Work order:
Only the lines from the one containing "The height and width of the screenshot is (402, 800)." through the end of the data are wanted, reproduced exactly and without pictures.

Screenshot grounding data
=== Begin Enclosure ===
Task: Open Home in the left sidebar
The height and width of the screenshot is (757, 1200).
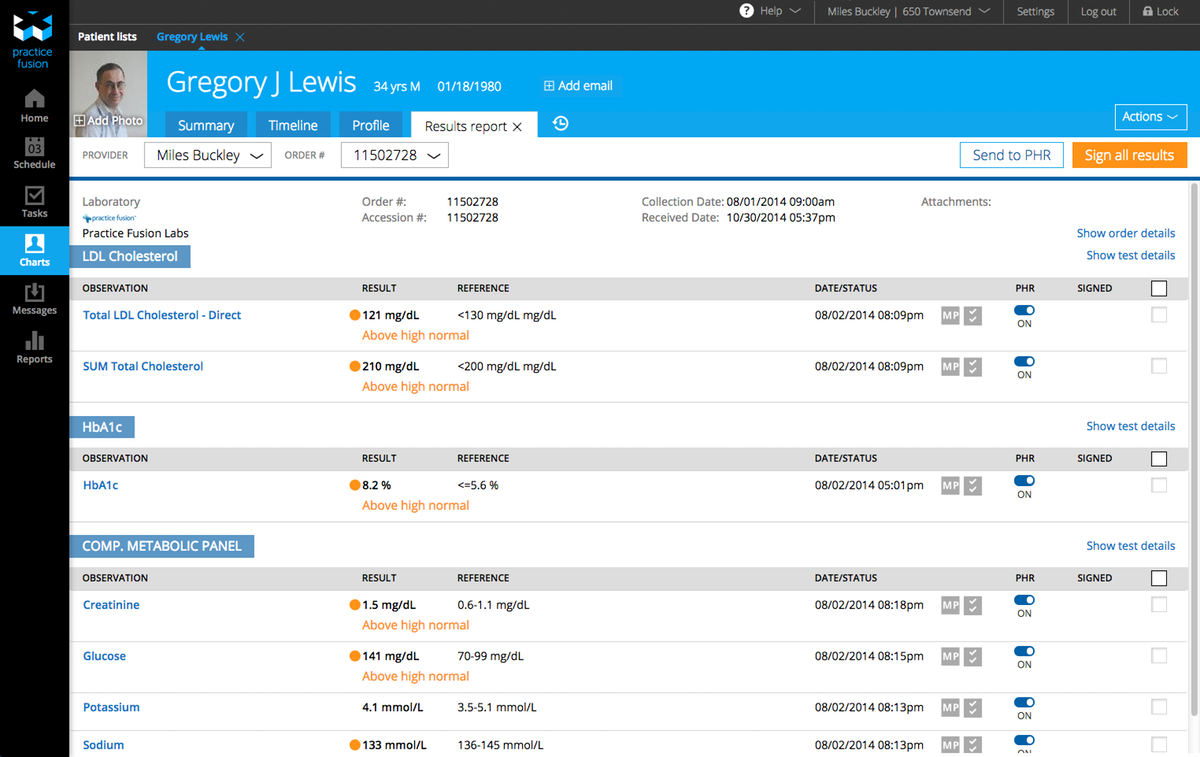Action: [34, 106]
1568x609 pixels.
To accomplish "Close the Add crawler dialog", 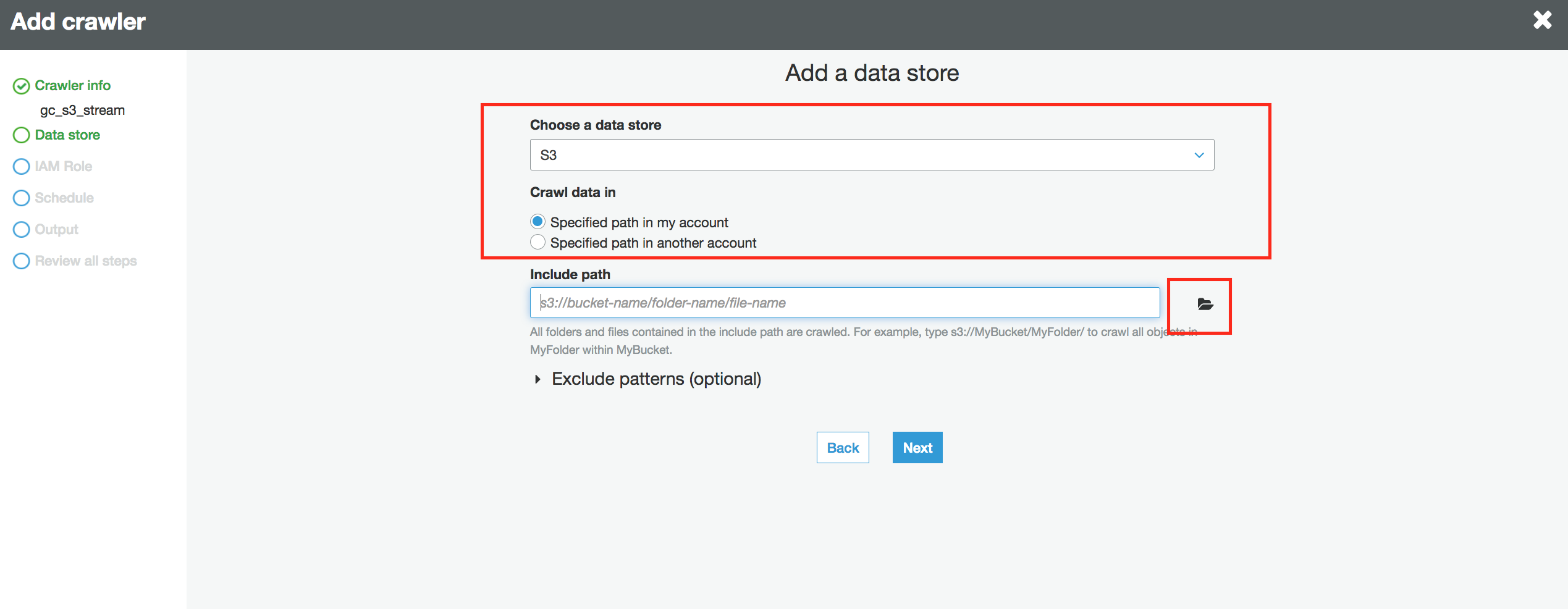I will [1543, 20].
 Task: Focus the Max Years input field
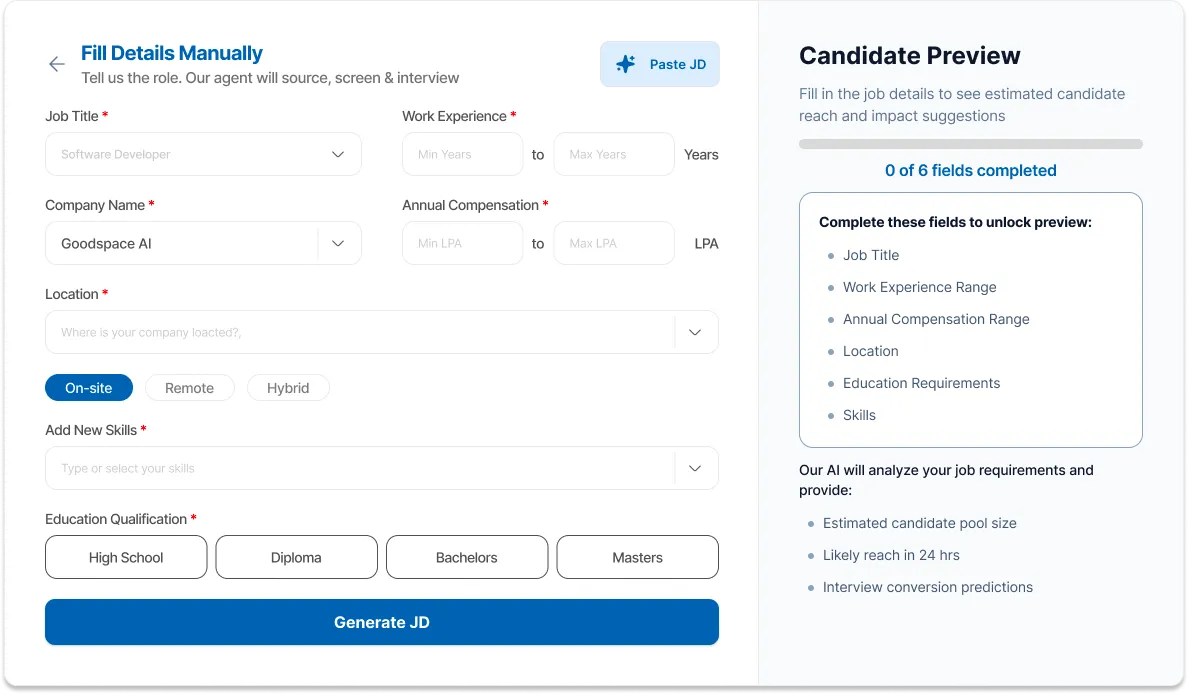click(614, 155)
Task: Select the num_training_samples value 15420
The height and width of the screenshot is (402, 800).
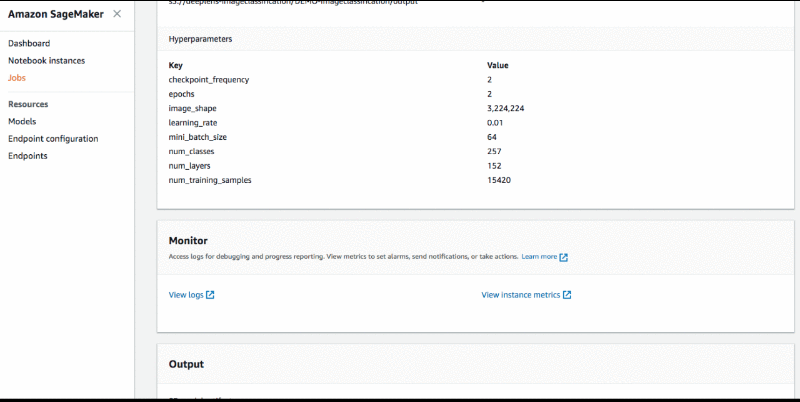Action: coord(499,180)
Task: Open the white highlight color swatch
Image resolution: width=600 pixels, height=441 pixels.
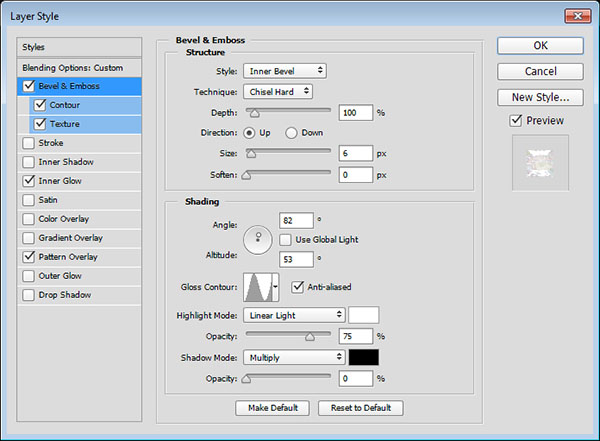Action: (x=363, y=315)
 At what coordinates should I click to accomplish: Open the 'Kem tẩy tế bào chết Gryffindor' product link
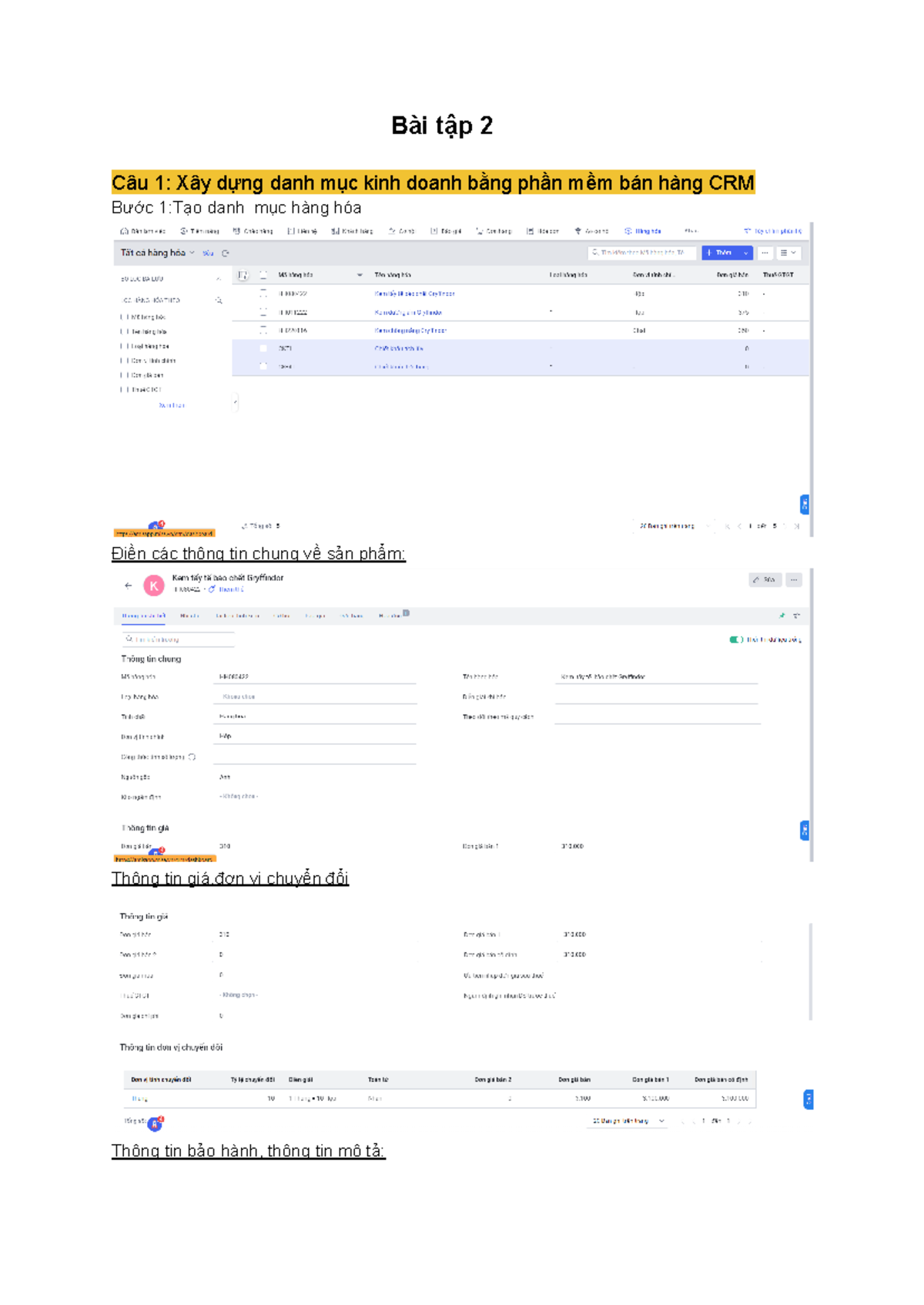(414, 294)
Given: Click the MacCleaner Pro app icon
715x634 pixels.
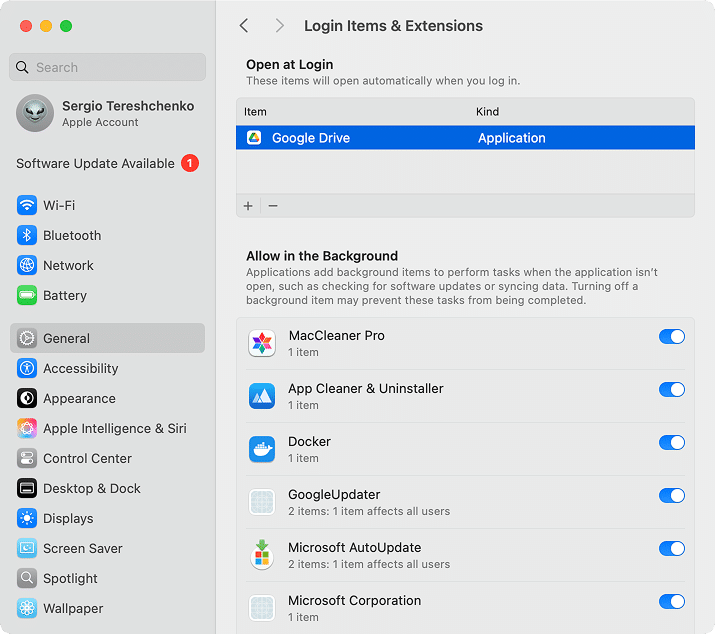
=== End Enclosure ===
Solution to this problem:
The height and width of the screenshot is (402, 800).
Action: coord(499,180)
Task: Open the white highlight color swatch
Image resolution: width=600 pixels, height=441 pixels.
Action: (x=363, y=315)
 At what coordinates should I click to accomplish: Open the 'Kem tẩy tế bào chết Gryffindor' product link
(414, 294)
Given: Click the MacCleaner Pro app icon
715x634 pixels.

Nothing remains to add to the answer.